My mother worked wherever she could, in a tortilla factory, cleaning offices, and caring for other people’s children while raising us independently. I didn’t realize it then, but now I see how much she carried. Holidays were spent together in our little mobile home. We couldn’t visit Mexico while waiting for our permanent residency, so we made our own traditions, Thanksgiving, Christmas, and New Year’s, just us.

When I enrolled in nursing school, I promised myself I would graduate and care for my mother the way she had cared for us. She used to work at Walmart, and I remember her sending me what little she could to help with my school supplies. When I got my first nursing paycheck, I called her excited. Later, I took her to New York, London, and Italy. Places she had only dreamed of. I bought her a house. I paid off her car. I wanted her to see that her sacrifices were not in vain.
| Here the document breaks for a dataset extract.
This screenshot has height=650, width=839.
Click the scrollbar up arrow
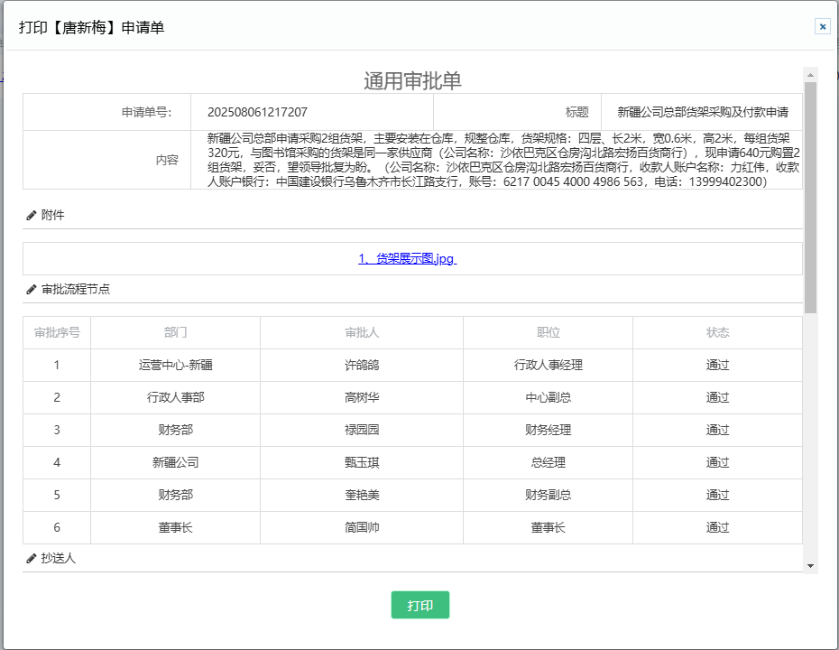point(810,74)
In 2022, she started getting sick.

It began with a rash. Then arm pain. Between February and May, we visited doctor after doctor, switched specialists, and begged for answers. We were repeatedly told the same thing: “Dermatomyositis doesn’t cause pain.” Her symptoms were dismissed over and over again. But I knew something wasn’t right. I had Googled everything. Her symptoms matched Dermatomyositis exactly, but no one listened.

She was finally diagnosed with Dermatomyositis (DM) in June 2022, months after we began pleading with providers to test her. By that point, she could barely move. The first time my sister had to help her shower, my mother broke down. She couldn’t lift her arms to wash her hair. It wasn’t just physical pain. It was the pain of losing her independence, her strength, her dignity.

One ER doctor told us, “I don’t mean to sound harsh, but unless your mother is dying, we really can’t do much for her.” He sent us home with Tylenol.

DM eventually took everything from her. Her ability to eat, walk, and speak. She was bedridden, with a feeding tube in place. And in November 2022, she passed away surrounded by us, her daughters.

DM is a rare autoimmune disease that causes inflammation of the muscles and skin. It can lead to weakness, fatigue, pain, swallowing difficulties, and organ involvement. It’s often misunderstood or misdiagnosed, especially in communities of color, among women, and among people who don’t speak English fluently. My mother faced all of that. And we, her daughters, had to fight a system that didn’t believe her.